§ WORK TASK: Could you restate word for word every line of the records below, from the first one to the one holding "Screen dimensions: 905x556"?

(Dataset excerpts)
((
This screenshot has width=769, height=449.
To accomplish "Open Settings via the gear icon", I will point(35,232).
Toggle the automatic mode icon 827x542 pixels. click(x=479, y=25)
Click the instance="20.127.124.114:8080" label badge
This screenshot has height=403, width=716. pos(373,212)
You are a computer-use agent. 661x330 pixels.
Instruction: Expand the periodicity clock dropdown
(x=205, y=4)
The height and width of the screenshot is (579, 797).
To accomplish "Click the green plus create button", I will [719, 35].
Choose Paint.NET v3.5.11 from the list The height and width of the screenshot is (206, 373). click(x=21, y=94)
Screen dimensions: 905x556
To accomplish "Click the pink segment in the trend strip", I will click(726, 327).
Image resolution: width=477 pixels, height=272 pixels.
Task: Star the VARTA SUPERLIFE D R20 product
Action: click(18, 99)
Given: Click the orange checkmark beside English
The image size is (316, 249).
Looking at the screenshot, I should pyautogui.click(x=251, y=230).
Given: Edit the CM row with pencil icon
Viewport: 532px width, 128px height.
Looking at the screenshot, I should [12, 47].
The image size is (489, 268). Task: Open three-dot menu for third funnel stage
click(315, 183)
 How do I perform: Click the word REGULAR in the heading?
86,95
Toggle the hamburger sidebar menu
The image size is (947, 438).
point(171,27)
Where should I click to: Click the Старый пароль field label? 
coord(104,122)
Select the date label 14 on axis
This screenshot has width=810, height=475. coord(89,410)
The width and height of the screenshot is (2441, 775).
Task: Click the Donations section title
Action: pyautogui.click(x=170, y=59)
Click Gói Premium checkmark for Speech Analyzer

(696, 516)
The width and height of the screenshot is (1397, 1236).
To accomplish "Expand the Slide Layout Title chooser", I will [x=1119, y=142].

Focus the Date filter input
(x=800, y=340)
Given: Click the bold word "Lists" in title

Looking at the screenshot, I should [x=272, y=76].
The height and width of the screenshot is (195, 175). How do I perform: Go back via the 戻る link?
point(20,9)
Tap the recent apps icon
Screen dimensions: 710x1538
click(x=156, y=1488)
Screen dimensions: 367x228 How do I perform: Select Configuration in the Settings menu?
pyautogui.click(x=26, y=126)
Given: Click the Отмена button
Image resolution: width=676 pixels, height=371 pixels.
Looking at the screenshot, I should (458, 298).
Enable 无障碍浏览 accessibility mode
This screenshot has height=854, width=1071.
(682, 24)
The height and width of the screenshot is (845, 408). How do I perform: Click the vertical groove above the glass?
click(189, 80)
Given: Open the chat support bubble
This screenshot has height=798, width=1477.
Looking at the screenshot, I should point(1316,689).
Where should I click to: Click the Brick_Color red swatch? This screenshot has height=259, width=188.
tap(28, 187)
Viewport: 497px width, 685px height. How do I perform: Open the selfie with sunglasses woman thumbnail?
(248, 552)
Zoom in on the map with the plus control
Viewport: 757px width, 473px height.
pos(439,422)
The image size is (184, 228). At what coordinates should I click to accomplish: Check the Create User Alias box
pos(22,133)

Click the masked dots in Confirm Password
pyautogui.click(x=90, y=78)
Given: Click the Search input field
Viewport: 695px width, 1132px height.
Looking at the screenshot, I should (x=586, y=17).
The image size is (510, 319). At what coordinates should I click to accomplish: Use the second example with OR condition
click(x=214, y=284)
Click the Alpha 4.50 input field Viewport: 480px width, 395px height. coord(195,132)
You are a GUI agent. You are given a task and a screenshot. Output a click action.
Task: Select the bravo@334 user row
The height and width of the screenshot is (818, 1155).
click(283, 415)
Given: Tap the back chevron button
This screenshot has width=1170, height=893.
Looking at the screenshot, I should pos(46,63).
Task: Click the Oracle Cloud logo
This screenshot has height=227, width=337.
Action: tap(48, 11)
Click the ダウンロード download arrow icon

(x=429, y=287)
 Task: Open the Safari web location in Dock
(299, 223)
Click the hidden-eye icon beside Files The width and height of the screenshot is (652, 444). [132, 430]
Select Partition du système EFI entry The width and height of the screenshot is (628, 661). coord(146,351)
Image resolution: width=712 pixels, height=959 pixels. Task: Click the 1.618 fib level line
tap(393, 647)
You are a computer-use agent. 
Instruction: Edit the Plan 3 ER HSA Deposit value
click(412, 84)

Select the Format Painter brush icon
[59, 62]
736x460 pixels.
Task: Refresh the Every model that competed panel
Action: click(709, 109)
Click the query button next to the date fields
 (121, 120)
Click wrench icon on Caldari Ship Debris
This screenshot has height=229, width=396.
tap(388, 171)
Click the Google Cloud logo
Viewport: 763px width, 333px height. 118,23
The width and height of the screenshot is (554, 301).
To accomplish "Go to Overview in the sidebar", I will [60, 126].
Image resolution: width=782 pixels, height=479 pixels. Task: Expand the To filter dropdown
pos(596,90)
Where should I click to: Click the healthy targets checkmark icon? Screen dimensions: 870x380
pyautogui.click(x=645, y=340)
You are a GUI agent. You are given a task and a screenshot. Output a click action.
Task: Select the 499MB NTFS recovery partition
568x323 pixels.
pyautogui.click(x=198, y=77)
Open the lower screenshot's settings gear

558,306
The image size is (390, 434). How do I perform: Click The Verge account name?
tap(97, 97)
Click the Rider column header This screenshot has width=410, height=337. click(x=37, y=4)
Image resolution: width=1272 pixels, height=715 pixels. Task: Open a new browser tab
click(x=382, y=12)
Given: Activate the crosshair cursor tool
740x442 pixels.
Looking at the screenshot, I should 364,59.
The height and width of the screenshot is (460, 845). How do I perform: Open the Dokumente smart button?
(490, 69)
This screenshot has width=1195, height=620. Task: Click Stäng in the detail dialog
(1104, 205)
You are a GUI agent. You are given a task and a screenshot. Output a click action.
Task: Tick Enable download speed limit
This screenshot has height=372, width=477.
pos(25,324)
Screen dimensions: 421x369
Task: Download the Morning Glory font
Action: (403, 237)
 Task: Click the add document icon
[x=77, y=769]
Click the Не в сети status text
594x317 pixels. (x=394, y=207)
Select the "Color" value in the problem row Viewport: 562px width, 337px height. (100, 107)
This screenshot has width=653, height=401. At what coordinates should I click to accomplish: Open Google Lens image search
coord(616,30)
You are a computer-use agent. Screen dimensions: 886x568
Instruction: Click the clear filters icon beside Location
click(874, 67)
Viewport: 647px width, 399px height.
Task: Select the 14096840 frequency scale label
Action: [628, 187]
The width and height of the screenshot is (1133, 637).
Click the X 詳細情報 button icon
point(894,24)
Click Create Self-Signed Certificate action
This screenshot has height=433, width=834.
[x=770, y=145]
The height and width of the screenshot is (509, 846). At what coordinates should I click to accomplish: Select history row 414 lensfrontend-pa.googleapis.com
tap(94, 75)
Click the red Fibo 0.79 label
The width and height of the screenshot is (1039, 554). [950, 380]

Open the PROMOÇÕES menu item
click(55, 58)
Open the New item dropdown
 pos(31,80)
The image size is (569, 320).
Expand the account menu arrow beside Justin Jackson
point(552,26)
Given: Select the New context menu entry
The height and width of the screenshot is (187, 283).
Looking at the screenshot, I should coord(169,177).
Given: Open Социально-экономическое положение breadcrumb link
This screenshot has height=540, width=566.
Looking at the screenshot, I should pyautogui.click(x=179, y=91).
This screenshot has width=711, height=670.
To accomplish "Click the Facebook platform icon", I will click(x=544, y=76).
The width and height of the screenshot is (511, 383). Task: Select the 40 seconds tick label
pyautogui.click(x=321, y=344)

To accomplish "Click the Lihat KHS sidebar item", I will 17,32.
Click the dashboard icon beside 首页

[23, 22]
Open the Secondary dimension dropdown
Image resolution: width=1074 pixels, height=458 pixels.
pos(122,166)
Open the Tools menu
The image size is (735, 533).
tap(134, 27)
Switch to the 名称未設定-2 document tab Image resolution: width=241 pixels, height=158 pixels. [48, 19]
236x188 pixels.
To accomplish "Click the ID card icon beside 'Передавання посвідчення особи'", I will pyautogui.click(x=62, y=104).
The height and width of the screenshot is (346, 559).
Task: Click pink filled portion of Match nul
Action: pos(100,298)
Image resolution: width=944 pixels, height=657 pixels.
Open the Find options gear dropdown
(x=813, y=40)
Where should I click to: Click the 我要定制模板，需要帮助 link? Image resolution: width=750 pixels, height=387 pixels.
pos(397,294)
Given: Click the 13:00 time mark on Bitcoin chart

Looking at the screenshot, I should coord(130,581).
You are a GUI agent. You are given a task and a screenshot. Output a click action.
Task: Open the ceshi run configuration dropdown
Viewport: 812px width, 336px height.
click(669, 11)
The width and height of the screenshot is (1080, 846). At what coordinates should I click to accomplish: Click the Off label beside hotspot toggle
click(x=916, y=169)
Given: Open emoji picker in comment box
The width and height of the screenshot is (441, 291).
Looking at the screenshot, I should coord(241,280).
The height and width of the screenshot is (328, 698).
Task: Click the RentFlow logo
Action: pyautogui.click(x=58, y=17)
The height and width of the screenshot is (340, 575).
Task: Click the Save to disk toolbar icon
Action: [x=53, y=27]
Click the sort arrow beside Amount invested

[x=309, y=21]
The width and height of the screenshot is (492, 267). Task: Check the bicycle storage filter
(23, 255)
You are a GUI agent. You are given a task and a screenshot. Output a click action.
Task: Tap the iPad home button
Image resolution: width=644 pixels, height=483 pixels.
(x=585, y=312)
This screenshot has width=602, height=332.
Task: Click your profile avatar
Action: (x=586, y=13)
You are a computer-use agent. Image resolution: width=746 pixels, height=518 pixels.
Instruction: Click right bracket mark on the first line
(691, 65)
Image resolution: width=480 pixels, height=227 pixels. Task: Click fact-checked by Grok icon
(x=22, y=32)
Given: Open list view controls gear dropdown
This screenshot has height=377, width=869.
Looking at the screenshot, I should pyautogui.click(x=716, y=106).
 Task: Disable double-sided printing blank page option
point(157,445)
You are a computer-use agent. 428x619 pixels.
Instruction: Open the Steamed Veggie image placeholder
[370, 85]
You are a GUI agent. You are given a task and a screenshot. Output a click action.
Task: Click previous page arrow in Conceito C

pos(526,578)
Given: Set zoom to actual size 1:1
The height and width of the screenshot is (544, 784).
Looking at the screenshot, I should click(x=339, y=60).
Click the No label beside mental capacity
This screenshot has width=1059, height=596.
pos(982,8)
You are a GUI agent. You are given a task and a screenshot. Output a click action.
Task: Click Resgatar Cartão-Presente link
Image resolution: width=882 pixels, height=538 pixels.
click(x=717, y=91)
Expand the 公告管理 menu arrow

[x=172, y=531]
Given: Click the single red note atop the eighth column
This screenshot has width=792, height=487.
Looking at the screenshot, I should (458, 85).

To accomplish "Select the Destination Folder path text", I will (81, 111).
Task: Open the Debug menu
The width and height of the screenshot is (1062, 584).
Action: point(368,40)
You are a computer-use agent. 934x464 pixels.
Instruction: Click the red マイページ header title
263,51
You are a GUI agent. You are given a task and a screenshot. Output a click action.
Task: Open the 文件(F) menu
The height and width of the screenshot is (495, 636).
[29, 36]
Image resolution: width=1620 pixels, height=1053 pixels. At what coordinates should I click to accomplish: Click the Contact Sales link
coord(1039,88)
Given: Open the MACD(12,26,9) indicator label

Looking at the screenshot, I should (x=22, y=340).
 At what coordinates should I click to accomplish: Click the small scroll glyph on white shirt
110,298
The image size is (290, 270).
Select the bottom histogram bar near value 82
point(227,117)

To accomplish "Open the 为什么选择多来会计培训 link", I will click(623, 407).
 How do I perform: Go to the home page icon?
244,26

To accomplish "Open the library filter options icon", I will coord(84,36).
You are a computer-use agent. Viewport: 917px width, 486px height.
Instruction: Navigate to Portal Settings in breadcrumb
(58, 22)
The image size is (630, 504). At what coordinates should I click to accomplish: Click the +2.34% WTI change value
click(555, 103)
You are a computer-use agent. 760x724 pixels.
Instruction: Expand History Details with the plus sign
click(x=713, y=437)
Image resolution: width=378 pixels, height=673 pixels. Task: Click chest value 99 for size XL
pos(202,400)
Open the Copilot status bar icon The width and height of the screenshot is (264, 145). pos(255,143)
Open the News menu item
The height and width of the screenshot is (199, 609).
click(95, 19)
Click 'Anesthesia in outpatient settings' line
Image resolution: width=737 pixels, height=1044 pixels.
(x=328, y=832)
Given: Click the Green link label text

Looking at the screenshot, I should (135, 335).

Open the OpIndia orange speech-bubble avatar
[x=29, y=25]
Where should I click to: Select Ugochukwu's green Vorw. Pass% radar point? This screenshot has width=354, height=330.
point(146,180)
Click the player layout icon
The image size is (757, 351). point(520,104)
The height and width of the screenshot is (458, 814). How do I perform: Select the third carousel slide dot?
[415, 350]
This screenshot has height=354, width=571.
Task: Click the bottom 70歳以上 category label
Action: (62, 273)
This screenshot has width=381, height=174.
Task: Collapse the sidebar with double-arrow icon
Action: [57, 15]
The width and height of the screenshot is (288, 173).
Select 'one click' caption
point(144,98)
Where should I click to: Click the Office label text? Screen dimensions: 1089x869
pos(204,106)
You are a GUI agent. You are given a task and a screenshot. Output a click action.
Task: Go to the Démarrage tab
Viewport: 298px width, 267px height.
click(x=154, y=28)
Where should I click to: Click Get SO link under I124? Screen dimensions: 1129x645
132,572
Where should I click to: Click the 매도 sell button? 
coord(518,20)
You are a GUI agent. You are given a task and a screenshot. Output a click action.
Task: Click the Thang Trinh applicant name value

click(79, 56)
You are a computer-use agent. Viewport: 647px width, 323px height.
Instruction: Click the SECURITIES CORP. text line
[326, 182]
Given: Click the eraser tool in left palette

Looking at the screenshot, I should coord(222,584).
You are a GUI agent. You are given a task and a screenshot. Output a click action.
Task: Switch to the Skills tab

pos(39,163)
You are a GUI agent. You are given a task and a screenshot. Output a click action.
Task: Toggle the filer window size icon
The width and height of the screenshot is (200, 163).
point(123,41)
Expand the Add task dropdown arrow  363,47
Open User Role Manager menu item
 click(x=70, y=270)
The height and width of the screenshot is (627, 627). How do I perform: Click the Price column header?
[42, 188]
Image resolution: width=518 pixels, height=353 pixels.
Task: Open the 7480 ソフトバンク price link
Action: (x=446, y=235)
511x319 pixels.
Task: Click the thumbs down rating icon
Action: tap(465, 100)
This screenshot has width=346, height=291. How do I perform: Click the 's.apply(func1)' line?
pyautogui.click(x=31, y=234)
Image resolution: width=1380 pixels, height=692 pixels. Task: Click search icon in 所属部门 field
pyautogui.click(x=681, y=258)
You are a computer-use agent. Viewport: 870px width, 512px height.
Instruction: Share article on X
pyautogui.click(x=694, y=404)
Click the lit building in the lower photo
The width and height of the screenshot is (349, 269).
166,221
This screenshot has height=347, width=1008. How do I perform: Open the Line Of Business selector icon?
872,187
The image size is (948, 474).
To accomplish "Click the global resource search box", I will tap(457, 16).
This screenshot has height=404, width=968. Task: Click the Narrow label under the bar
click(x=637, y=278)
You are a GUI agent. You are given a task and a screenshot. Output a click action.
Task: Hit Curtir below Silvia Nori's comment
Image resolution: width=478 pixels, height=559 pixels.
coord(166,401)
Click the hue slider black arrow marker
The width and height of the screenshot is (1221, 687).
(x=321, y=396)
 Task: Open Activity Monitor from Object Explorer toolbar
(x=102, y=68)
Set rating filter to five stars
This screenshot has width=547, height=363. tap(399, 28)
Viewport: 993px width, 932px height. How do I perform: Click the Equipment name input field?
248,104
))
§ SOLUTION FOR THIS TASK:
This screenshot has width=769, height=449.
To accomplish "Open Settings via the gear icon", I will point(35,232).
Toggle the automatic mode icon 827x542 pixels. click(x=479, y=25)
Click the instance="20.127.124.114:8080" label badge
This screenshot has height=403, width=716. pos(373,212)
You are a computer-use agent. 661x330 pixels.
Instruction: Expand the periodicity clock dropdown
(x=205, y=4)
The height and width of the screenshot is (579, 797).
To accomplish "Click the green plus create button", I will [719, 35].
Choose Paint.NET v3.5.11 from the list The height and width of the screenshot is (206, 373). click(x=21, y=94)
Screen dimensions: 905x556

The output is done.